Peter Parker runs the gauntlet as the mysterious company Oscorp sends up a slew of supervillains against him, impacting on his life.
The last time Spider-Man swung into sight, it was to fight a lizard man in a lab coat and cozy up to a living doll. The lizard landed in the clink, but the doll, Gwen Stacy, is back for the good of Spider-Man (Andrew Garfield) and the franchise. As played by Emma Stone, who has the zing of a screwball heroine and the depthless eyes of an anime character, Gwen brightens “The Amazing Spider-Man 2,” a sequel that, until a late, lamentably foolish turn, balances blockbuster bombast with human-scale drama, child-friendly comedy and gushers of tears.

Collected data entries

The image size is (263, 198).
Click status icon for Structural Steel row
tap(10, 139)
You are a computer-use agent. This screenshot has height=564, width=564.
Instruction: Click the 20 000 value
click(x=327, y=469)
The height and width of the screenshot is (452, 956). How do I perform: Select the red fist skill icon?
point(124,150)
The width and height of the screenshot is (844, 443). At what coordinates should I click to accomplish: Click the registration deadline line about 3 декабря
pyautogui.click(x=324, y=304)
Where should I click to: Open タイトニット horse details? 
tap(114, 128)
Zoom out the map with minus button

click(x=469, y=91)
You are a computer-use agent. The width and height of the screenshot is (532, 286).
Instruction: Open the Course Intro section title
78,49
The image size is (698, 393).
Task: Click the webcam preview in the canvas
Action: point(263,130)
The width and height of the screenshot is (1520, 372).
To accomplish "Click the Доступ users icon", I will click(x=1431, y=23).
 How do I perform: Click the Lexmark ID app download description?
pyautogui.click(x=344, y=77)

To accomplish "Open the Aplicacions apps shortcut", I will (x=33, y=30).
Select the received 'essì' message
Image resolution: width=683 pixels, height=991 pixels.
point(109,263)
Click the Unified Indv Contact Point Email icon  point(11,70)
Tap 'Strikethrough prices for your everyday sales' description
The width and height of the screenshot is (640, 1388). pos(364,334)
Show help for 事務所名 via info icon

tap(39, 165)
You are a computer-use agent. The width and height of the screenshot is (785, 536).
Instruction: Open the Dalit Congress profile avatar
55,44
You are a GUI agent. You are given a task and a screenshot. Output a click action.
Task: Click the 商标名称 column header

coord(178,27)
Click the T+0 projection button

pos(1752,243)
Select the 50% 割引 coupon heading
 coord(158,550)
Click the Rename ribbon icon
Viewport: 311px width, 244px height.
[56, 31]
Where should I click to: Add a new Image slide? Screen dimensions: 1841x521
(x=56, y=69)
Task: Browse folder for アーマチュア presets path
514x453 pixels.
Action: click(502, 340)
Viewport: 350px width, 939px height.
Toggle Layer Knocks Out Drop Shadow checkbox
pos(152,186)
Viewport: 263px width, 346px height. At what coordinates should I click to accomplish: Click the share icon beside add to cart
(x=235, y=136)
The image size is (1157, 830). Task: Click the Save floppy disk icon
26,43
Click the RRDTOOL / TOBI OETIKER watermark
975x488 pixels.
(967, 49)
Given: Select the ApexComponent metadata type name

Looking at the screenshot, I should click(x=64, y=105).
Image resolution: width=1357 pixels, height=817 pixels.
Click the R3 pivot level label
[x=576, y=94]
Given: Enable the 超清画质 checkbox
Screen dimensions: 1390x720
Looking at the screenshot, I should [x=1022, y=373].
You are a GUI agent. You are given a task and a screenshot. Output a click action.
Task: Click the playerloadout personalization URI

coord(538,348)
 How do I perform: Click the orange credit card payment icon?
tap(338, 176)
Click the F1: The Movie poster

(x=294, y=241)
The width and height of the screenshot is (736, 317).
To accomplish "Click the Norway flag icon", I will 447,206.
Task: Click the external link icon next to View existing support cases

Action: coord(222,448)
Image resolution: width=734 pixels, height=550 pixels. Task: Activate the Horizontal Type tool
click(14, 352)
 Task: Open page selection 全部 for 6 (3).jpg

▸ TASK BRIEF: Extend the review of "The Amazing Spider-Man 2" by writing on from where it stops.

▸ RESULT FOR THIS TASK:
This may be the wettest superhero since Aquaman splashed through the HBO show “Entourage.” Then again, Spider-Man a.k.a. Peter Parker, created at Marvel by Stan Lee and Steve Ditko in 1962, has always been an emotional guy, having entered comic-book legend as a bespectacled high school bookworm who was orphaned, shunned and generally misunderstood: He wasn’t an extraterrestrial, just an above-average alienated adolescent. When, in an early issue, Peter tries to persuade some kids to visit a science exhibit with him (they laugh and leave), the text spells out his problem and his appeal: “for some, being a teenager has many heartbreaking moments!” And while a radioactive spider bite scrambled his genetic makeup, his juvenile sensitivities remained.